Raw records:
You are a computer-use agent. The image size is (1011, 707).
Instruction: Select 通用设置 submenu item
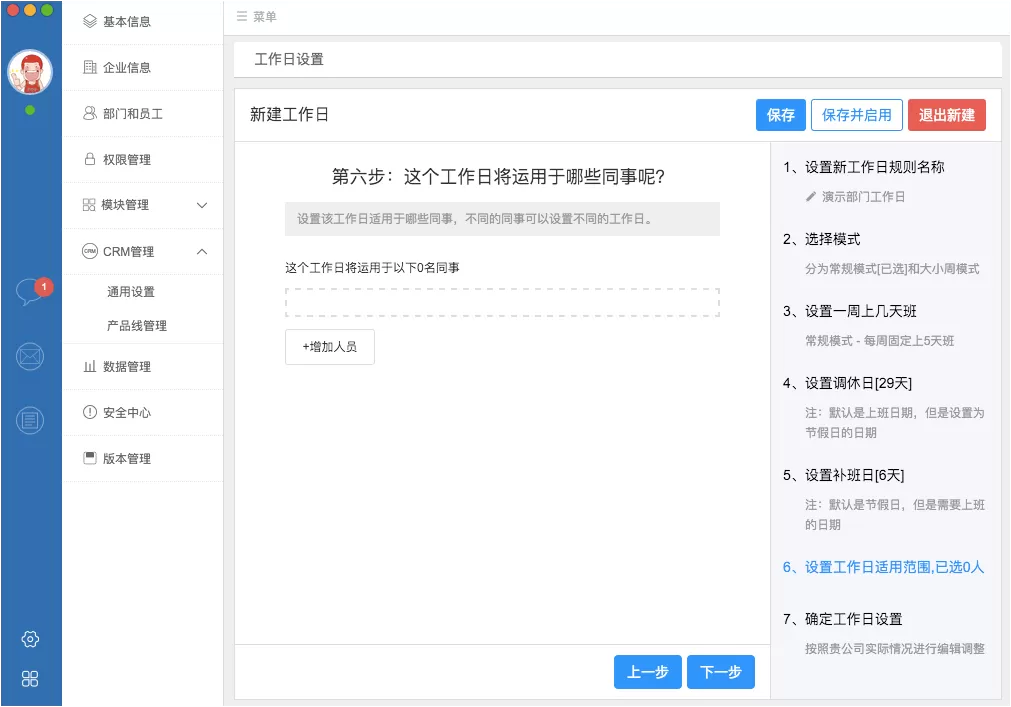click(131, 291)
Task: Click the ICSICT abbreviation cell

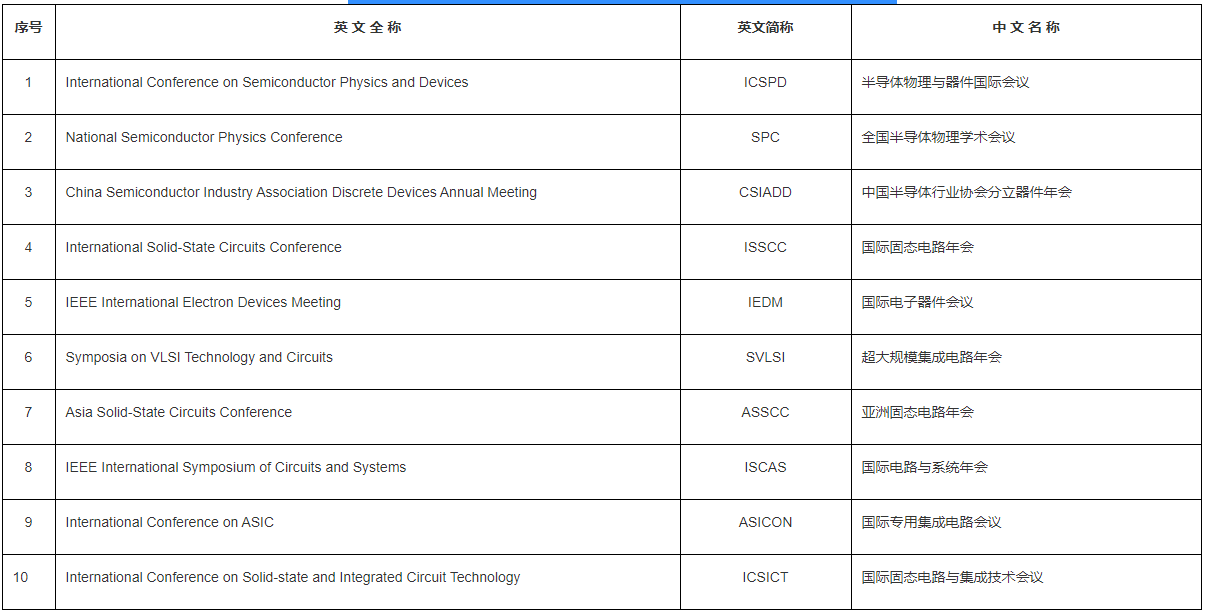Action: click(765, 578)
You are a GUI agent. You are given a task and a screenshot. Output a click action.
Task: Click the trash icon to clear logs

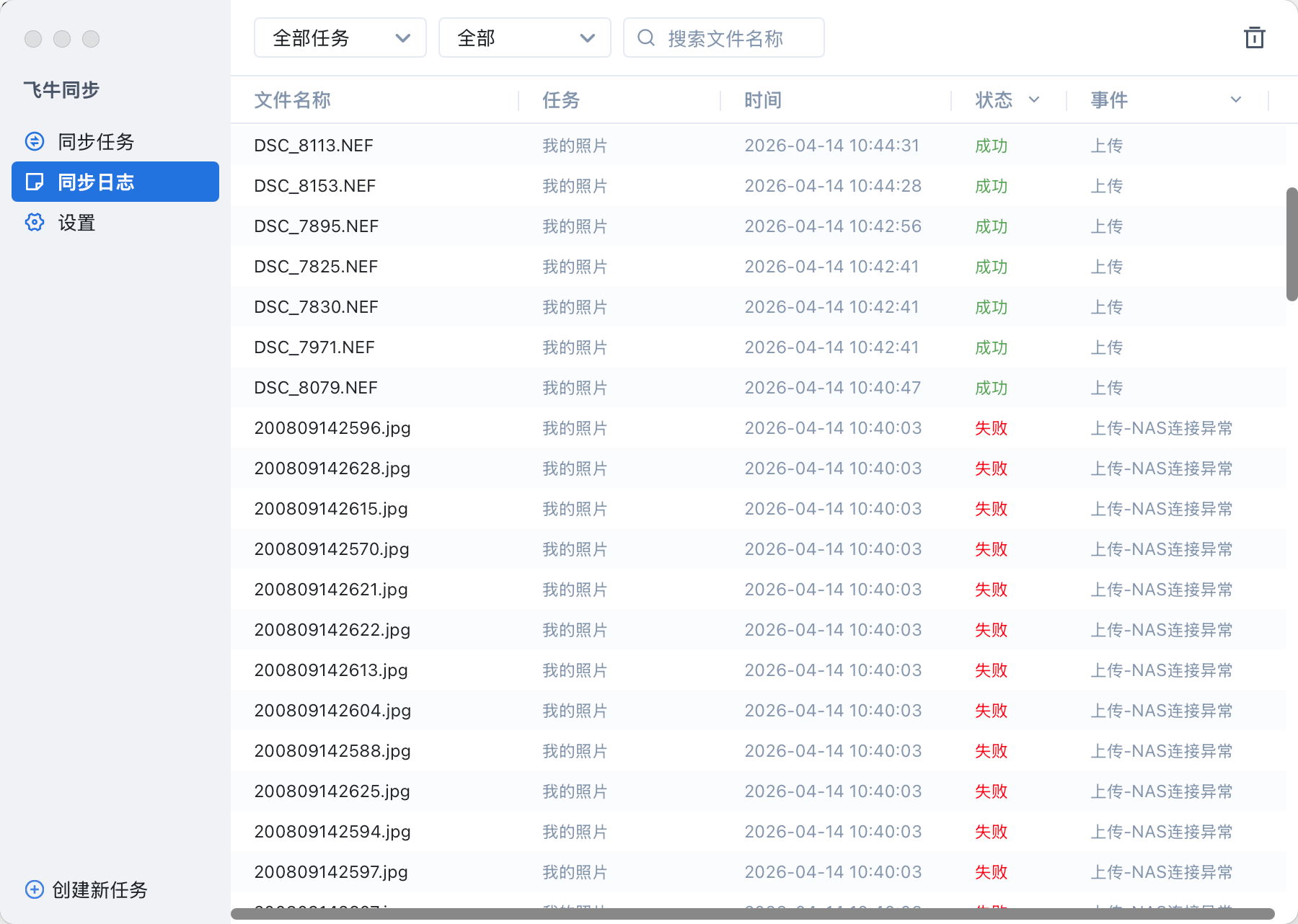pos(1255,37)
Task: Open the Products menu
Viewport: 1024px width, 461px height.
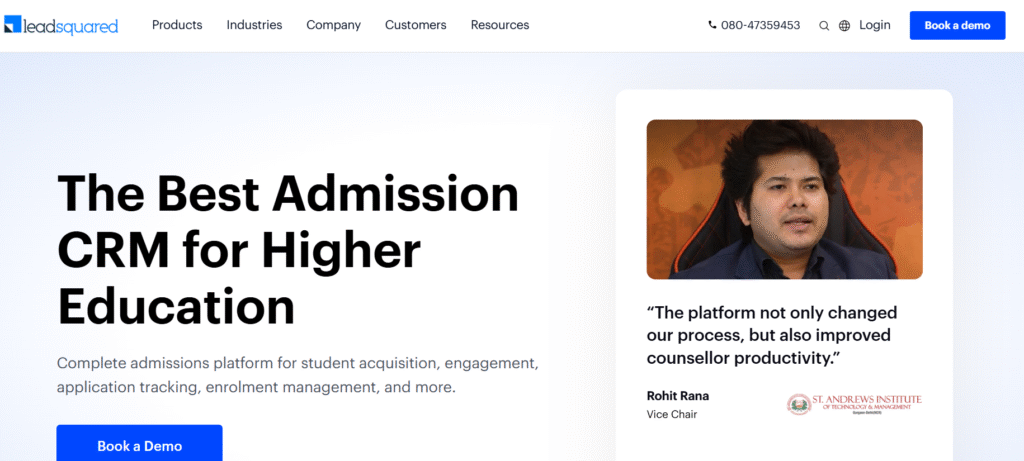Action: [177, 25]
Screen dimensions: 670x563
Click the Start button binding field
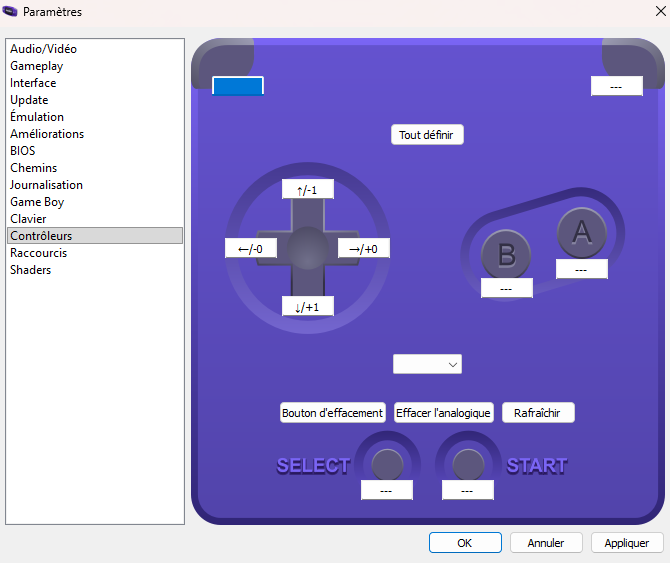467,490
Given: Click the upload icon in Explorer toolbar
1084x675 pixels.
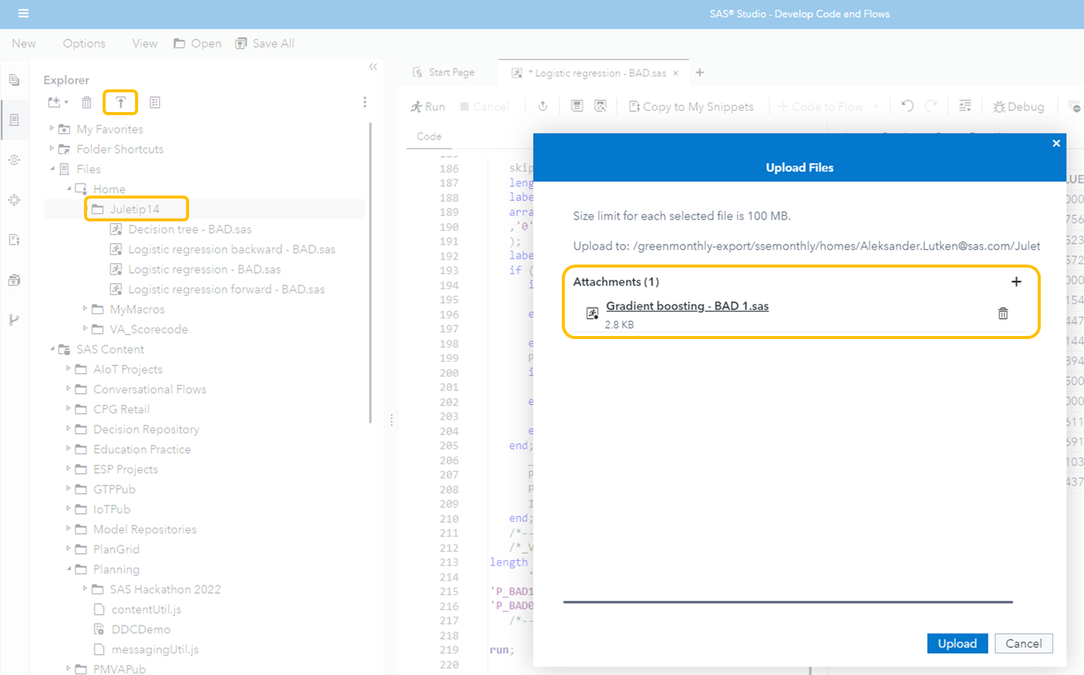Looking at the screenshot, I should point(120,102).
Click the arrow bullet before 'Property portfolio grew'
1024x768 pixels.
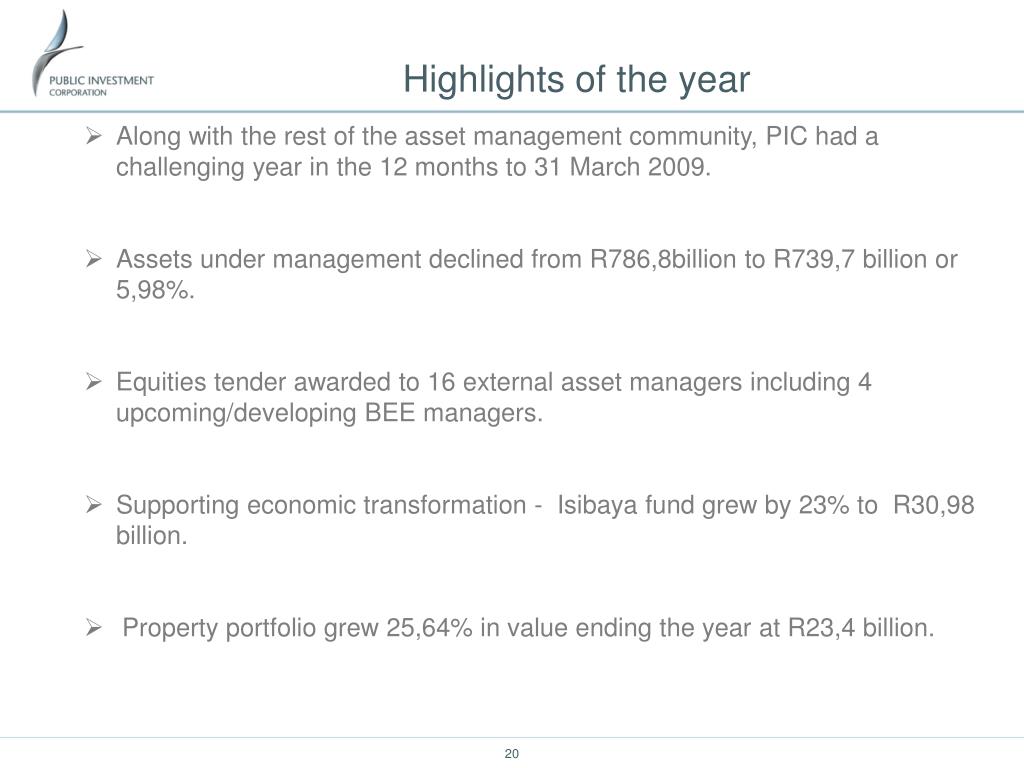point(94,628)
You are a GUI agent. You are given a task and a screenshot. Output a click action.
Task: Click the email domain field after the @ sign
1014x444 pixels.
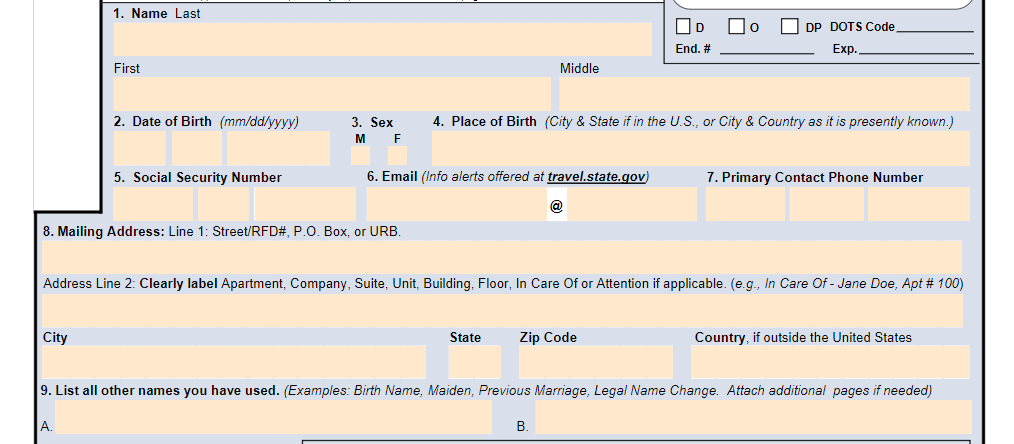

# [Given task]
From the rows above, pick out and copy each line that contains the string "pixels".

# [Correct result]
1084x675 pixels.
1024x768 pixels.
1014x444 pixels.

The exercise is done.